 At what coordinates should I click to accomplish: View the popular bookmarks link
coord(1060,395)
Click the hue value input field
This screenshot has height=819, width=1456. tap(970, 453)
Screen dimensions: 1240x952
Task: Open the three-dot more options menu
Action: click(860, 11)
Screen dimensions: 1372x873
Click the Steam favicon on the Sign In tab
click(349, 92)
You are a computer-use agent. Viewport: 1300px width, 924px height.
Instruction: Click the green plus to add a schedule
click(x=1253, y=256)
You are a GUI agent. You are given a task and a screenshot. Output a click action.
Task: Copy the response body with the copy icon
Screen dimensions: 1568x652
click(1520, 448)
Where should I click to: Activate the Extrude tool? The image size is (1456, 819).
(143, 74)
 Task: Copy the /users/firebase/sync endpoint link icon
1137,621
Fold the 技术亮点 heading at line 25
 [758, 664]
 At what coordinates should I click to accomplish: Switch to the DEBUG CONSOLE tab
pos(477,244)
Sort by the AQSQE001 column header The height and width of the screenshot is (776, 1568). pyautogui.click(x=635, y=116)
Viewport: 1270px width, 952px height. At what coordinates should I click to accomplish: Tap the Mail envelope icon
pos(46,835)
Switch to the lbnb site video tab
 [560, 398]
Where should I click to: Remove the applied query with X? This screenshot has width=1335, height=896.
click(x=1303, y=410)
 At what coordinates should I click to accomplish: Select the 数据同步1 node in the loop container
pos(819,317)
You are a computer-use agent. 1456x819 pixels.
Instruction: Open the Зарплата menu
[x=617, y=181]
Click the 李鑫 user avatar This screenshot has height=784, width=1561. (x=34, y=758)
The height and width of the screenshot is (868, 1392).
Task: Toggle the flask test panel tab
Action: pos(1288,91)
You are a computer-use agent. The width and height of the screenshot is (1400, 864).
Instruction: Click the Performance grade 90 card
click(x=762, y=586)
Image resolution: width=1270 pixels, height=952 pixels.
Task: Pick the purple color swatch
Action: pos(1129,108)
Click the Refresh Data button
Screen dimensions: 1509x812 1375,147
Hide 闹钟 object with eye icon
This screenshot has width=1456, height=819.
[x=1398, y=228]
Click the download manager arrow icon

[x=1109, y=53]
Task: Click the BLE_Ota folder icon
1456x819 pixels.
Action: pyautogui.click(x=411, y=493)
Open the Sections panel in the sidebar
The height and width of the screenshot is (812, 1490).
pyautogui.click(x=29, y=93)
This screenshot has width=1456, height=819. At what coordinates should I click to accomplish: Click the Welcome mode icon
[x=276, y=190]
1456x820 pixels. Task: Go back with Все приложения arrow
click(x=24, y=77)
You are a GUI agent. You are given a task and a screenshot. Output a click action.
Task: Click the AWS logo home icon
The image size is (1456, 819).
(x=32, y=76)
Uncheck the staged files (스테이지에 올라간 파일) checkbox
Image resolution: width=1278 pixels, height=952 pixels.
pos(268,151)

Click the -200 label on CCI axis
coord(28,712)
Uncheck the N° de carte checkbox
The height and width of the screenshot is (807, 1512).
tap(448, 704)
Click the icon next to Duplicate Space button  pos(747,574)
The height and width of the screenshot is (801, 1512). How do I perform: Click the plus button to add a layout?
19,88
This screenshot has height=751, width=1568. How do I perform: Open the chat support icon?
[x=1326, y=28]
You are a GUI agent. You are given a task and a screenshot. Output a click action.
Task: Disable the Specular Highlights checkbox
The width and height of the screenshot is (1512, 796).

= = = =

* **Exercise**:
Copy the entries above exactly, so that each line matches the original.

* **Result for this exercise**:
 At what coordinates should I click to accomplish: View the popular bookmarks link
coord(1060,395)
Click the hue value input field
This screenshot has height=819, width=1456. tap(970, 453)
Screen dimensions: 1240x952
Task: Open the three-dot more options menu
Action: click(860, 11)
Screen dimensions: 1372x873
Click the Steam favicon on the Sign In tab
click(349, 92)
You are a computer-use agent. Viewport: 1300px width, 924px height.
Instruction: Click the green plus to add a schedule
click(x=1253, y=256)
You are a GUI agent. You are given a task and a screenshot. Output a click action.
Task: Copy the response body with the copy icon
Screen dimensions: 1568x652
click(1520, 448)
Where should I click to: Activate the Extrude tool? The image size is (1456, 819).
(143, 74)
 Task: Copy the /users/firebase/sync endpoint link icon
1137,621
Fold the 技术亮点 heading at line 25
 [758, 664]
 At what coordinates should I click to accomplish: Switch to the DEBUG CONSOLE tab
pos(477,244)
Sort by the AQSQE001 column header The height and width of the screenshot is (776, 1568). pyautogui.click(x=635, y=116)
Viewport: 1270px width, 952px height. At what coordinates should I click to accomplish: Tap the Mail envelope icon
pos(46,835)
Switch to the lbnb site video tab
 [560, 398]
Where should I click to: Remove the applied query with X? This screenshot has width=1335, height=896.
click(x=1303, y=410)
 At what coordinates should I click to accomplish: Select the 数据同步1 node in the loop container
pos(819,317)
You are a computer-use agent. 1456x819 pixels.
Instruction: Open the Зарплата menu
[x=617, y=181]
Click the 李鑫 user avatar This screenshot has height=784, width=1561. (x=34, y=758)
The height and width of the screenshot is (868, 1392).
Task: Toggle the flask test panel tab
Action: pos(1288,91)
You are a computer-use agent. The width and height of the screenshot is (1400, 864).
Instruction: Click the Performance grade 90 card
click(x=762, y=586)
Image resolution: width=1270 pixels, height=952 pixels.
Task: Pick the purple color swatch
Action: pos(1129,108)
Click the Refresh Data button
Screen dimensions: 1509x812 1375,147
Hide 闹钟 object with eye icon
This screenshot has width=1456, height=819.
[x=1398, y=228]
Click the download manager arrow icon

[x=1109, y=53]
Task: Click the BLE_Ota folder icon
1456x819 pixels.
Action: pyautogui.click(x=411, y=493)
Open the Sections panel in the sidebar
The height and width of the screenshot is (812, 1490).
pyautogui.click(x=29, y=93)
This screenshot has width=1456, height=819. At what coordinates should I click to accomplish: Click the Welcome mode icon
[x=276, y=190]
1456x820 pixels. Task: Go back with Все приложения arrow
click(x=24, y=77)
You are a GUI agent. You are given a task and a screenshot. Output a click action.
Task: Click the AWS logo home icon
The image size is (1456, 819).
(x=32, y=76)
Uncheck the staged files (스테이지에 올라간 파일) checkbox
Image resolution: width=1278 pixels, height=952 pixels.
pos(268,151)

Click the -200 label on CCI axis
coord(28,712)
Uncheck the N° de carte checkbox
The height and width of the screenshot is (807, 1512).
tap(448, 704)
Click the icon next to Duplicate Space button  pos(747,574)
The height and width of the screenshot is (801, 1512). How do I perform: Click the plus button to add a layout?
19,88
This screenshot has height=751, width=1568. How do I perform: Open the chat support icon?
[x=1326, y=28]
You are a GUI agent. You are given a task and a screenshot. Output a click action.
Task: Disable the Specular Highlights checkbox
The width and height of the screenshot is (1512, 796).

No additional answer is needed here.